Cormac rose and thrust Ethne away from the creature. Gelert was now specially dear to him because of the lost Elgiva.

Ethne turned on her foster-brother. In her rage she was a mad-woman—forgetting that the Saxons had bereft her of her weapons she sprang backward, fumbling at her girdle for her dagger; her face horribly distorted, showed to their full her beast-like tusks.

The hound, looking on, understood the familiar action. He had lived too long among fighters not to know that she sought her sword; and that sword, he knew, was to be used against his master. He was an old warrior, well-trained in his work—many a man on the battle-field had received his death-wound from Gelert. With one spring his whole weight was hurled on Ethne; one short snap of his iron jaws and his old fangs had torn a fatal wound in her thin white throat.

The next moment all was tumult in the chamber. Several of the soldiers, who were on guard, rushed in on hearing Ethne’s death-cry. Cormac was seized by the soldiers, who believed he had been attacking the woman. Ethne was carried into an adjoining room.

Gelert gave a loud bark of joy, and rushed forward to meet two women who appeared at the door, accompanied by a Saxon who wore the dress of a priest.

To Cormac’s entire bewilderment, Elgiva stood before him.

“You, too!” he moaned. “Are you to suffer also for all this sin and treachery? Your life, I hoped, was safe.”

“And yours, too, Cormac,” she answered, solemnly. “You owe it to a fellow-Christian!”

Then, after a time, she told him what had happened to her after her departure from Ethne’s side on the preceding morning.

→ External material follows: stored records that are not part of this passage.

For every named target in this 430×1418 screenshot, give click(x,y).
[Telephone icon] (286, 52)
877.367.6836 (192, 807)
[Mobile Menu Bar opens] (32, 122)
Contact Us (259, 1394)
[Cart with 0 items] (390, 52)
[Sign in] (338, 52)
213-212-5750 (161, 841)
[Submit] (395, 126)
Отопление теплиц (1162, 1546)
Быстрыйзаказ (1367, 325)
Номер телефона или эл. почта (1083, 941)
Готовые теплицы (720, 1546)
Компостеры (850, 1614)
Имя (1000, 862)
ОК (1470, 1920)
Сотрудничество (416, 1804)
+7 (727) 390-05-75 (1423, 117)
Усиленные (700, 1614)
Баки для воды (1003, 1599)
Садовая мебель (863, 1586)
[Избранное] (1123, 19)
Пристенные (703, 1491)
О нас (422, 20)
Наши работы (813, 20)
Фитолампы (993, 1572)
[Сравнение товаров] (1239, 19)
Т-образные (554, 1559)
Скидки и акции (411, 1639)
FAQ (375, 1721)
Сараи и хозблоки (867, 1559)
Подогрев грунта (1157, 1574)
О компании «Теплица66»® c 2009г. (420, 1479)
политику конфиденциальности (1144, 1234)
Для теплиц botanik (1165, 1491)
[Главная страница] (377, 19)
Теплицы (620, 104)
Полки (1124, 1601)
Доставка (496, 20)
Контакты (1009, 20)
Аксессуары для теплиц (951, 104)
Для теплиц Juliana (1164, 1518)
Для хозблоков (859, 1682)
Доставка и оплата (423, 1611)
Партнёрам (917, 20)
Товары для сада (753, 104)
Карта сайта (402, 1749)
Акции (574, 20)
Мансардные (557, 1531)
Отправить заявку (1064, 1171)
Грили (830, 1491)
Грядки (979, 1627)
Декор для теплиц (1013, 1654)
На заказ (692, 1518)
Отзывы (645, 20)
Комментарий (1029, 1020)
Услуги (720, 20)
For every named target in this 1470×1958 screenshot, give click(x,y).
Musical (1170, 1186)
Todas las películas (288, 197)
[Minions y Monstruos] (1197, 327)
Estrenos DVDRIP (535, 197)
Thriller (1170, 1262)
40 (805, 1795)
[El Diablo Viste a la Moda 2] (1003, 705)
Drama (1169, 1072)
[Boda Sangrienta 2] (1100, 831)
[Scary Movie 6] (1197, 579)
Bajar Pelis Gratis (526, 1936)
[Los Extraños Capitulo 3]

When Cormac had heard her story, he remembered the words of Saint Columba—the Cross and not the Sword will subdue the Saxons!

Elgiva said that at dawn on the day of the feast, Ethne awoke her saying that her mother was on her way to the British camp, and that Elgiva was to ride with some waiting Saxons to meet her. Elgiva set forth immediately, and rode some distance before she discovered Ethne’s treachery, and that she was being taken, as a prisoner, to Redwald. She endeavoured to escape, but found it useless. She then appealed to the men who accompanied her; and in her explanations and expostulations, she discovered that one of them had a wife who had lately adopted Christianity, and was now in the service of Queen Bertha. She persuaded this man to let her see his wife.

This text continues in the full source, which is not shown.